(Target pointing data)

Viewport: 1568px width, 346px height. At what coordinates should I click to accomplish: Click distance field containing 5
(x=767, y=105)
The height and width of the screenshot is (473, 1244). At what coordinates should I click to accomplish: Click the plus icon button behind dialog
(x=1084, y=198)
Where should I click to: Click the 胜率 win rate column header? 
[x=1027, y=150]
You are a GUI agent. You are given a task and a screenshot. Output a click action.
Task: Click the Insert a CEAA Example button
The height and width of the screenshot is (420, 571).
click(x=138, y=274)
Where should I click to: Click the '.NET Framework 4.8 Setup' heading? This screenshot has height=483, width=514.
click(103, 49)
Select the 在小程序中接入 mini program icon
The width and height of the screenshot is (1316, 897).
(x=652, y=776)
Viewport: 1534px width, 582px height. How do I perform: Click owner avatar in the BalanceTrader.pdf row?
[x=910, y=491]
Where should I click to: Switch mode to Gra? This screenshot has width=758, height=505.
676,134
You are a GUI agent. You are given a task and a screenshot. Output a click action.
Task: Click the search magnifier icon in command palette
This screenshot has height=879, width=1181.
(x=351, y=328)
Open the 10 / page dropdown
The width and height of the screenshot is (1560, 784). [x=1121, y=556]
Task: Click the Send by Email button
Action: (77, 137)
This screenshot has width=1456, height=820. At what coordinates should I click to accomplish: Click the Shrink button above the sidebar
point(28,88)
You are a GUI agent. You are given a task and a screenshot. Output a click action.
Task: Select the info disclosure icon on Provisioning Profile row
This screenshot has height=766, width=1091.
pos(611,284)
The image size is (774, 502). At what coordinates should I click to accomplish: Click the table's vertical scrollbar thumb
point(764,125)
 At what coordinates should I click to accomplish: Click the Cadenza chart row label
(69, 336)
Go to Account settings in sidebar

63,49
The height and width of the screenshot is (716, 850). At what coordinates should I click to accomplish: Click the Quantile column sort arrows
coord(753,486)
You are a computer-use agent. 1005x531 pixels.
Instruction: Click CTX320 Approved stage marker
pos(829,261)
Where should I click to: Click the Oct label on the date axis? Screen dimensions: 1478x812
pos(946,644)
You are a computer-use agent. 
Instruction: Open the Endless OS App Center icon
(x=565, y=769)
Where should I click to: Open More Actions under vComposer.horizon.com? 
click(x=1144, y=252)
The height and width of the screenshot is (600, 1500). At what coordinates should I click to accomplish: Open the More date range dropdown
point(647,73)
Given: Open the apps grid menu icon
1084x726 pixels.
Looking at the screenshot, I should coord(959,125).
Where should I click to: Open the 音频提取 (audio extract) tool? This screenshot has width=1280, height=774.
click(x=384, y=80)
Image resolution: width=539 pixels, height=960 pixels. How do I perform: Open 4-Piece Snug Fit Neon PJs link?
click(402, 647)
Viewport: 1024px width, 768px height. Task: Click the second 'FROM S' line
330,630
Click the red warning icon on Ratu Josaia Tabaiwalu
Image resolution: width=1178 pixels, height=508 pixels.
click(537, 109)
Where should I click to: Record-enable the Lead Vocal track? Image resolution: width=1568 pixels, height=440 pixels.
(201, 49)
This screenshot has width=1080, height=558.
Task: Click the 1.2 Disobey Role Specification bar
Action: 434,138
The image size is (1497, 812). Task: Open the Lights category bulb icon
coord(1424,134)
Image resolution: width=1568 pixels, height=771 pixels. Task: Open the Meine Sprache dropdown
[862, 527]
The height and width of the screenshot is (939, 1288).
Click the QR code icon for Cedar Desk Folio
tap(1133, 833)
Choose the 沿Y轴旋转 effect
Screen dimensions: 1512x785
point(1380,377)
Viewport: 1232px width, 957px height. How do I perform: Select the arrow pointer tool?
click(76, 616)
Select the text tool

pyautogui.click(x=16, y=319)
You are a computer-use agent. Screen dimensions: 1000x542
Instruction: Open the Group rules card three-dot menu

_Exercise directions_.
Rewrite the lines from the one containing "The height and width of the screenshot is (600, 1500)." through the one containing "Looking at the", inclusive, as a JSON list of strings with one string per line. Omit any blank lines.

_Exercise answer_.
[
  "The height and width of the screenshot is (600, 1500). At what coordinates should I click to accomplish: Open the More date range dropdown",
  "point(647,73)",
  "Given: Open the apps grid menu icon",
  "1084x726 pixels.",
  "Looking at the screenshot, I should coord(959,125)."
]